Work item
Among the lines of the records below, copy those that hold the word "computer".
[[ Information shown open ]]
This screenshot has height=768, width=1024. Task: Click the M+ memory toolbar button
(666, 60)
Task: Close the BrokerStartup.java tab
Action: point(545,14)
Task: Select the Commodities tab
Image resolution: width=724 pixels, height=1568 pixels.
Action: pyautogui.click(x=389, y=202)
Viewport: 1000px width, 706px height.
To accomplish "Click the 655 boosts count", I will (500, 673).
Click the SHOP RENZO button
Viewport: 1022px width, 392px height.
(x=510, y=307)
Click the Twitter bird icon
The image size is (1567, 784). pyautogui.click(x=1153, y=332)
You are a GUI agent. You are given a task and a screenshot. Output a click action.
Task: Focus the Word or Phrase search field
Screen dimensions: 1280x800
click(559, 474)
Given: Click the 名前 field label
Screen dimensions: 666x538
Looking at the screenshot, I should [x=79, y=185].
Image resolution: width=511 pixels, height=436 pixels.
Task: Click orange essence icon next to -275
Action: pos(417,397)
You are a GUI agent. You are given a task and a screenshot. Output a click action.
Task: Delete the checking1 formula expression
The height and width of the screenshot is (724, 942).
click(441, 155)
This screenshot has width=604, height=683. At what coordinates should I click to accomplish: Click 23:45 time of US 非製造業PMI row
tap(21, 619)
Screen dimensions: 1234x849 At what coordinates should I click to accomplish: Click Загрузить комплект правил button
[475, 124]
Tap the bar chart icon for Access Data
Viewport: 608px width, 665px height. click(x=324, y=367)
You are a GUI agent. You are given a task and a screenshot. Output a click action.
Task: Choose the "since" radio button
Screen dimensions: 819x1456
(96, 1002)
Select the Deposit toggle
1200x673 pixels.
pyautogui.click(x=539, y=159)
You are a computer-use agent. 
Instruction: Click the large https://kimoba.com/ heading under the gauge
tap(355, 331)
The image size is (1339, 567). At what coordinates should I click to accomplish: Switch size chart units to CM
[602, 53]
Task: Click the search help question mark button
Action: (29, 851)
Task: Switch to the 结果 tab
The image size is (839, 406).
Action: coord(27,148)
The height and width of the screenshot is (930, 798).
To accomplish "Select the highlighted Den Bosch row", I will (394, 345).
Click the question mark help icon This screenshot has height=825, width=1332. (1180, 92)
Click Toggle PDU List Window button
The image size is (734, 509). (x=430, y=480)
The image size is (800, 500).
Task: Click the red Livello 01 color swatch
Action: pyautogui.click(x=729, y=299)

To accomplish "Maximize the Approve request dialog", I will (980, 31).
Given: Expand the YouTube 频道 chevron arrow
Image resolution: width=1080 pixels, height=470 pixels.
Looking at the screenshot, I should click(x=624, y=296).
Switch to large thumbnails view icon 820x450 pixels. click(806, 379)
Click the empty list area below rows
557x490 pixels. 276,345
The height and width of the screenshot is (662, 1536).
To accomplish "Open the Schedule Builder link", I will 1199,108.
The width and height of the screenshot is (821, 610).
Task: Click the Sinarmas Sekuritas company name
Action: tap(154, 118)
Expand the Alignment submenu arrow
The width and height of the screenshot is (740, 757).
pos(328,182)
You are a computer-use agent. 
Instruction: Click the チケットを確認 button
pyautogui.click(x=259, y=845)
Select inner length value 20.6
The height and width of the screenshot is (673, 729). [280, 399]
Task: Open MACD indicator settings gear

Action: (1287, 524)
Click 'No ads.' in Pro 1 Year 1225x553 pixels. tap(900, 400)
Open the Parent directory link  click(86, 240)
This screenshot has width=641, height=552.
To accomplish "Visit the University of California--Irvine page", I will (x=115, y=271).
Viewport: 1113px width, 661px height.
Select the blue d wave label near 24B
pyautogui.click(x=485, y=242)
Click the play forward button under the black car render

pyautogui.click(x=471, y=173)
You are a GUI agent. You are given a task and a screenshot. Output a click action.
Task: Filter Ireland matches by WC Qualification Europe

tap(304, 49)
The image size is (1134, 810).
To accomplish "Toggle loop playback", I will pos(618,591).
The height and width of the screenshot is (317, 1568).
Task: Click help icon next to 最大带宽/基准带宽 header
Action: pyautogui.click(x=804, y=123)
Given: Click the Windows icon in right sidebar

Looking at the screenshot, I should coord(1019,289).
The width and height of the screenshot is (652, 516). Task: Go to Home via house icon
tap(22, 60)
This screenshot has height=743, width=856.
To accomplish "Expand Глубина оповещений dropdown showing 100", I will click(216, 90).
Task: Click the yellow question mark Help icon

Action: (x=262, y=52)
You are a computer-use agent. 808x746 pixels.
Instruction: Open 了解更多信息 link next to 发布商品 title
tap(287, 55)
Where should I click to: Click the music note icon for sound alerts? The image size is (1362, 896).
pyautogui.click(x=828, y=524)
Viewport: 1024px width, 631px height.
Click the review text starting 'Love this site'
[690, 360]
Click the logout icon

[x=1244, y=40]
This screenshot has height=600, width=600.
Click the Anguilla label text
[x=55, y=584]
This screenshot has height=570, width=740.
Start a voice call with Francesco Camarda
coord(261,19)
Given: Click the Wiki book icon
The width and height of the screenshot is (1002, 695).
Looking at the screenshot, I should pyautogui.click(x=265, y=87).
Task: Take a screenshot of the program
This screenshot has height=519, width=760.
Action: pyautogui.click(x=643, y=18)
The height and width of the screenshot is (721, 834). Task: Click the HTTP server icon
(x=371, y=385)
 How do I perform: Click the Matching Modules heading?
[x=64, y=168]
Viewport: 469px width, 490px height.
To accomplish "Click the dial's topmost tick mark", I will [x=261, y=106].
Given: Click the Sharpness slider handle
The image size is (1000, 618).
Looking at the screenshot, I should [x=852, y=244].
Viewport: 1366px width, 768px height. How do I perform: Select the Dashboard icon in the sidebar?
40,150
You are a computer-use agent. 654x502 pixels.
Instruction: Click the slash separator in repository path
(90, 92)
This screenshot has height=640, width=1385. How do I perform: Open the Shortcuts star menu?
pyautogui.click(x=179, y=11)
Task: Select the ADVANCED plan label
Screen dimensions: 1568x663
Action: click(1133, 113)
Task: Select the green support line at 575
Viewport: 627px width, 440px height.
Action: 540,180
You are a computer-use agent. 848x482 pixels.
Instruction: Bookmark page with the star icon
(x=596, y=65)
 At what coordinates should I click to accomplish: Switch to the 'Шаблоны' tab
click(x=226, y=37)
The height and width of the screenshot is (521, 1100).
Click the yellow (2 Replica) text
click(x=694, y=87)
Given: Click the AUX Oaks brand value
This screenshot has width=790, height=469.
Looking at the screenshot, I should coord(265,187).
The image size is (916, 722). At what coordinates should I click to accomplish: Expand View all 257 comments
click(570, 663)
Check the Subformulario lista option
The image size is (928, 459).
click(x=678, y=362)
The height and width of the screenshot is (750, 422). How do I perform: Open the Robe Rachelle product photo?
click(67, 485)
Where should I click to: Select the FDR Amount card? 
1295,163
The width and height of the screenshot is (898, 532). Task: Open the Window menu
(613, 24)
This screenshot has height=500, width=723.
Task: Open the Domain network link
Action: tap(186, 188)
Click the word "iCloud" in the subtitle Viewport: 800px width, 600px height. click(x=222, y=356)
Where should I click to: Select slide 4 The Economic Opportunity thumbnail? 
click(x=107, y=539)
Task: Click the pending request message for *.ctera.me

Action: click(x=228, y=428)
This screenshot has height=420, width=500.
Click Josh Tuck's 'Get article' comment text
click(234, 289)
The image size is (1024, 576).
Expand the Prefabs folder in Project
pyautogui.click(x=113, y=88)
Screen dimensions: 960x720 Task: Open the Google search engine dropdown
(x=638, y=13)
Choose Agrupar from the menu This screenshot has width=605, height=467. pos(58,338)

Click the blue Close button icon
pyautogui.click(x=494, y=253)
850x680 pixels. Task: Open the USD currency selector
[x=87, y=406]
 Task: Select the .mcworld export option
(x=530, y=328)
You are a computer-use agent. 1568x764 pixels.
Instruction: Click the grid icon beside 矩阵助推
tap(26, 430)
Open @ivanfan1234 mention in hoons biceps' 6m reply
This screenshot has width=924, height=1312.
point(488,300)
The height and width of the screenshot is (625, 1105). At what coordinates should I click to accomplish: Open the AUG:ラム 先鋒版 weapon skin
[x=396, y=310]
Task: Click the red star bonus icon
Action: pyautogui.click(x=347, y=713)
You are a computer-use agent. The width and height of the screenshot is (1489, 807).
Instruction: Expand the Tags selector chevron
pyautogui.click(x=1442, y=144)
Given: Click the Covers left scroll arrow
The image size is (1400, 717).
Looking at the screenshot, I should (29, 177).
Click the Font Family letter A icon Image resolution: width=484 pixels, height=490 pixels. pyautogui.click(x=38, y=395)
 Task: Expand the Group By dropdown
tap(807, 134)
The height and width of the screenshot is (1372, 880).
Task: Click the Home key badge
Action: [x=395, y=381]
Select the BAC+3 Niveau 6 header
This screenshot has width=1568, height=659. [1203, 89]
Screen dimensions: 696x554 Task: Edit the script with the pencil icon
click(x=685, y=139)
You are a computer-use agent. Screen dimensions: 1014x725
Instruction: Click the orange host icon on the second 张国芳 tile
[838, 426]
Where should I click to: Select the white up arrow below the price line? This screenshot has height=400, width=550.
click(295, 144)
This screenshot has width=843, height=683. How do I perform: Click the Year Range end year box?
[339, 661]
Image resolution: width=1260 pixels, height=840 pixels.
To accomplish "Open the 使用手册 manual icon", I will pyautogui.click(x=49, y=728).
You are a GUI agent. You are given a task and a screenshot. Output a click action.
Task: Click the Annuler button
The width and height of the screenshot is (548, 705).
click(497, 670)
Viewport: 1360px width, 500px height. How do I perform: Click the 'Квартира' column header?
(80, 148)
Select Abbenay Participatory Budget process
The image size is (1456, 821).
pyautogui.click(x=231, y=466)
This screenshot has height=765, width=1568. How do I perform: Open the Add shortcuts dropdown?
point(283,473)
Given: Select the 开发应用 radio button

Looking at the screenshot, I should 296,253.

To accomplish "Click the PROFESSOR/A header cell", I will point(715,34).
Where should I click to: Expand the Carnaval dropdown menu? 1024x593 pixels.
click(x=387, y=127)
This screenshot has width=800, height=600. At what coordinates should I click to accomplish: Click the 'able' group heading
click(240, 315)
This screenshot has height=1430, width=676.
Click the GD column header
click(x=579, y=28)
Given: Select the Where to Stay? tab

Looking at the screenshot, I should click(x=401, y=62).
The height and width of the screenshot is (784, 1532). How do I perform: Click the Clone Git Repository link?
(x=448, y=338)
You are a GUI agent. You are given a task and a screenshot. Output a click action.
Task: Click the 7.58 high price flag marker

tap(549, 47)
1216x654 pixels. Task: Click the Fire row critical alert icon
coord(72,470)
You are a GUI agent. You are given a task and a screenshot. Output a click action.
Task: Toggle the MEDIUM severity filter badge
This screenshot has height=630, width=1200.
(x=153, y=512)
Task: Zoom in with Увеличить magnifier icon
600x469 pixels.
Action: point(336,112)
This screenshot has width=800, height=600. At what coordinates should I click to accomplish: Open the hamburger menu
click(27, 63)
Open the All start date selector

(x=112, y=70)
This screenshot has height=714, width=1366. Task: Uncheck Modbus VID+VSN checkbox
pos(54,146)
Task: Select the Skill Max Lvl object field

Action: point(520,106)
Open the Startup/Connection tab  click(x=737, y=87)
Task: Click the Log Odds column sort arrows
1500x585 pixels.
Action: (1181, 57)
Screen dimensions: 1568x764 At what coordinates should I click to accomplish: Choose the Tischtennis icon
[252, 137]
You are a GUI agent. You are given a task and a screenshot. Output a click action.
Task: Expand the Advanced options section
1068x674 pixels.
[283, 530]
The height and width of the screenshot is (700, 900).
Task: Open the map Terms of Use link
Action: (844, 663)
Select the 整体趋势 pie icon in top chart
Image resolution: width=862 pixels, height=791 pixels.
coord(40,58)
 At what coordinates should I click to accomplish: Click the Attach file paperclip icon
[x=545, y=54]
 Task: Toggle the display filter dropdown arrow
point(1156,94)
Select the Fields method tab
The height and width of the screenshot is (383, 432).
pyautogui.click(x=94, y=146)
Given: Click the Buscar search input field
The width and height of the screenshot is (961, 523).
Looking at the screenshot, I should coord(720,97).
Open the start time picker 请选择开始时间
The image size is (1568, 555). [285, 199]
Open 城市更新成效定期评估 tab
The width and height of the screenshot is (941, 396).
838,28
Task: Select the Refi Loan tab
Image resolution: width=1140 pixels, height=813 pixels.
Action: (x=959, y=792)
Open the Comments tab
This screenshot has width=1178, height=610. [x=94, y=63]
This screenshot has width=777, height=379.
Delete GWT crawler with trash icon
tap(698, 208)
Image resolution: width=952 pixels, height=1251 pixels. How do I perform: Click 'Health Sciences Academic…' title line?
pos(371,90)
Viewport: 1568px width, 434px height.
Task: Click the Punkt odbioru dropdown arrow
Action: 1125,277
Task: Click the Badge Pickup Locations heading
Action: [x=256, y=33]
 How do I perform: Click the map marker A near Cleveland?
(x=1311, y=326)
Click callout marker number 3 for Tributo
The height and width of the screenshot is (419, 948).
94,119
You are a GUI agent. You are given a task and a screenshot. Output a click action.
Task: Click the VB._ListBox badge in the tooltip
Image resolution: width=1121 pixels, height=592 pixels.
[[ Information shown closed ]]
Task solution
You are a computer-use agent. 
You are a computer-use agent. 
You are a computer-use agent. 808x746 pixels.
You are a computer-use agent. 654x502 pixels.
You are a computer-use agent. 848x482 pixels.
You are a computer-use agent. 1568x764 pixels.
You are a computer-use agent. The width and height of the screenshot is (1489, 807).
You are a computer-use agent. Screen dimensions: 1014x725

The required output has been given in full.